Thanks @CKoerner_WMF - this sounds like a good way forward.

Jhernandez triaged this task as Low priority.Jun 29 2018, 6:25 PM
Jhernandez added a subscriber: Jhernandez.

There is some information here: https://www.mediawiki.org/wiki/Extension:TextExtracts#How_can_I_remove_content_from_a_page_preview/extract?

What actionable thing could we do to help this happen?

How can we get more IPA related templates to use the noexcerpt class?

The problem here is IPA templates only handle the content inside. They don't have anything to do with the brackets
e.g.

Barack Hussein Obama II''' ({{IPAc-en|audio=En-u
                           ^

This is a big change to how editors would edit content and there's no technical solution here - just community consulting with specific projects.

I'm not sure what actions we can take here, apart from recommending it to editors in a big document and continuing to educate on why summaries are broken in certain cases.

The problem here is IPA templates only handle the content inside. They don't have anything to do with the brackets
e.g.

Barack Hussein Obama II''' ({{IPAc-en|audio=En-u
                           ^

This is a big change to how editors would edit content and there's no technical solution here - just community consulting with specific projects.
I'm not sure what actions we can take here, apart from recommending it to editors in a big document and continuing to educate on why summaries are broken in certain cases.

@ovasileva @CKoerner_WMF Do we have any existing canonical place where we line up recommendations to editors to better use the software capabilities? (See ☝️)

@Jhernandez Yes. No. Well, it's complicated.

Template editors don't usually all hang out in the same place. Which is why we often use a rather "shotgun" approach at communication.
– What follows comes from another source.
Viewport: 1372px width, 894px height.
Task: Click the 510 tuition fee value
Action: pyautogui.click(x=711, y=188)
Mailing lists, tech news, and a translatable message to various Village Pumps to try and get as many eyes on changes as possible.
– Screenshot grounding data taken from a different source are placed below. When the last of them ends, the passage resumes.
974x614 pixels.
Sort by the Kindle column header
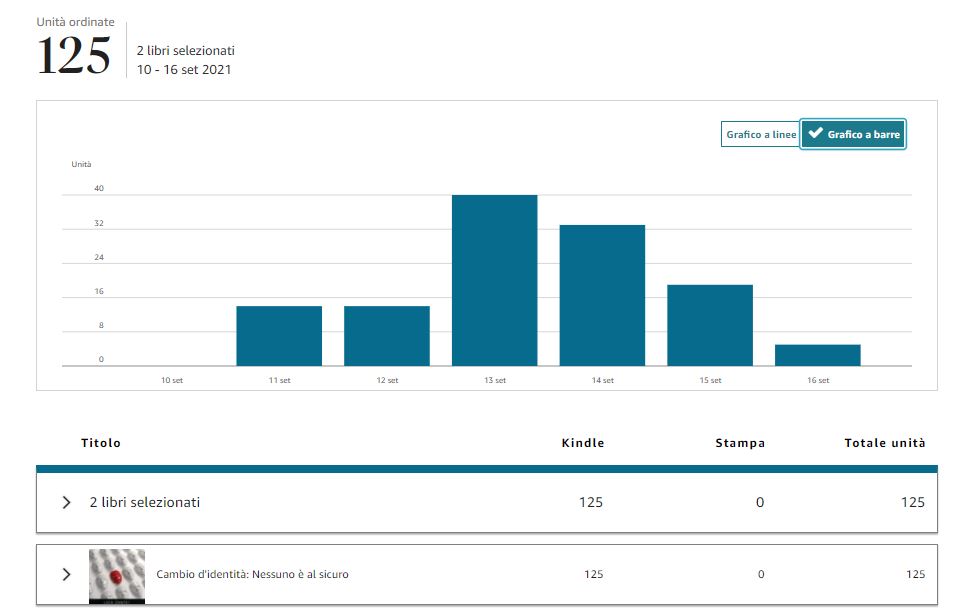tap(583, 443)
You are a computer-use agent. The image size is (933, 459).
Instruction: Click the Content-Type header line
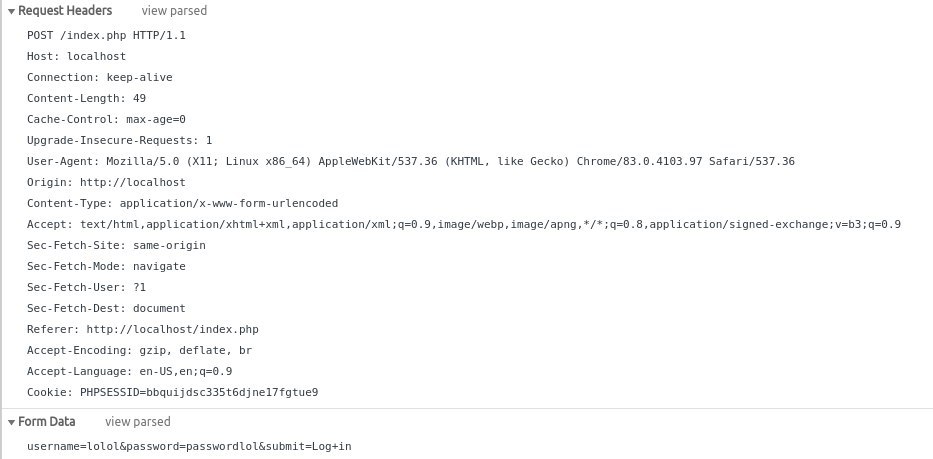click(182, 204)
However, if we know what templates would benefit from these changes we can use the talk pages of those templates to reach editors that are interested. Some templates are reused across wikis and we can use Wikidata to find those pages (example). This doesn't work in all cases.

As for a single place for all software capabilities - MediaWiki.org. I'm only have kidding here. After folks asking on local wiki Village Pumps for tech help MediaWiki.org is where we have most of our documentation. That wiki is still rather large and information is spread across it. :/

Aside: One thing I think our movement lacks is someone who actively evangelizes the features of the software and advancements in the tools. Unfortunately a lot of learning in our communities is an act of individual self-discovery - searching and finding information over a long period of time to build up skills. Each person learning a little at a different pace.

Jhernandez closed this task as Declined.Jul 12 2018, 11:25 AM

Right, I imagined as much. Thanks for the answer Chris.

@bearND I think we should follow Chris's advice and if you see a template that you would like improved we should reach out through the talk page of the template and post a recommendation to add the noexcerpt class explaining the benefit and linking to https://www.mediawiki.org/wiki/Extension:TextExtracts#How_can_I_remove_content_from_a_page_preview/extract.

I'm going to decline this for now as we are doing other things, and we can do this outreach as needed in a case by case basis.

I'll keep this task bookmarked to refer to if Readers Web sees similar requests in future too. Thanks, both!